だが、私はそんな彼など全く怖くない。こういう連中などいくらでも見てきた。むしろ、先ほどまでの柔和な態度の方が底が見えない分厄介なほどだ。冷静な気分になった私は、怯えたような顔になっているリーナの肩に手をかけると、タイラーに向かって笑いかける。
「これから言うことはあくまで独り言です。あなたは近くにいるから聞こえただけ。ということで」
「……」
タイラーは黙って指で丸印を作った。了承の合図だ。
「なんでも、この街は領主さまの方針で寄付はする方もされる方も税金がかからないのだとか。むしろ、寄付した方は寄付した分だけ税金がお安くなるそうですね。そこで私も、誰かに寄付をしたいと考えているのですが……。誰がよいでしょうか。もしうちの店の商品を高ーく買い取ってくださる方がいれば『謝礼』として、商品を売った儲けの半分くらいを『個人宛』に寄付してもいいんですけど……」
私はニッとタイラーに視線を送った。

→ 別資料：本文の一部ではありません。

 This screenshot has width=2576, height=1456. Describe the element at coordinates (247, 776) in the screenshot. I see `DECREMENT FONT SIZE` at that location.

するとタイラーは豪快に笑い始める。どうやらこちらの言いたいことを正確に察したらしい。まったく、素晴らしく頭の切れる男だ。
「なるほど、名目上の利益を減らして節税しようというのか。だが、それだとそちらには利益がないな。何が目的だ」
「そうですね、出来ればいつもの三割増しほど薬を買い取っていただければ」
「よかろう、三割と言わずに五割増しの三百個買い取ろうじゃないか」
「ありがとうございます。今後ともご贔屓に」
タイラーは私に向かって、満足げな表情で手を差し出してくる。私はそれに応じて、固く彼の手を握りしめた。日本でやったら確実にアウトだが、まあ異世界だから大丈夫だろう……。そんな考えもあってか、自然と私の顔からは笑みがこぼれていた。もっとも、私のわきにいるリーナは何が起きたのかすらイマイチ理解ができていないようだったが――。